Bone pain and deformity, reduced hearing, and markedly elevated serum alkaline phosphatase levels suggest a diagnosis of Paget’s disease. Intense radioisotope uptake on bone scanning supports this diagnosis, and the characteristic findings on skeletal radiographs confirm it. Treatment options include analgesics, intravenous bisphosphonates (zoledronic acid preferred), subcutaneous denosumab, and calcitonin, all of which may control but will not cure the disease (see Chapter 12).

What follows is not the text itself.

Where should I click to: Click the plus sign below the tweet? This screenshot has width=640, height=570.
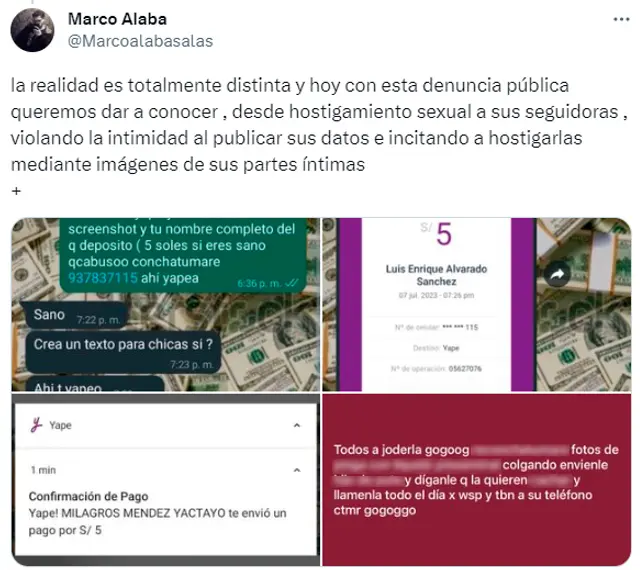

28. A 19-year-old man has experienced fatigue, muscle weakness, and dizziness for the past 3 weeks. This morning he fainted when he went outdoors to exercise. His blood pressure is 95/60 mm Hg, and his pulse is 110. His skin is cool, dry, and tanned. His thyroid feels normal. Laboratory testing shows the following: hematocrit = 36%, glucose = 62 mg/dL, sodium = 120 mmol/L, potassium = 6.7 mmol/L, creatinine = 1.4 mg/dL, and blood urea nitrogen (BUN) = 36 mg/dL. What endocrine disorder should be considered and evaluated?
Hyponatremia with hyperkalemia always suggests primary adrenal insufficiency (Addison’s disease). Fatigue, weakness, hypotension, tanned skin, anemia, azotemia, and hypoglycemia are also consistent with this diagnosis. The most common cause is autoimmune destruction of the adrenal glands. The diagnosis is made by a basal serum cortisol level lower than 3 μg/dL or by a cosyntropin stimulation test that shows a low basal serum cortisol level that fails to increase after ACTH administration. During an adrenal crisis, however, one does not have time to wait for the test results. When this diagnosis is suspected, one should draw blood for a serum cortisol measurement and then start treatment with intravenous fluids and glucocorticoids (hydrocortisone, 100 mg every 6–8 hours). Precipitating conditions should be actively sought and treated. After the patient is stable, he can be switched to oral hydrocortisone and fludrocortisone for chronic maintenance (see Chapter 30).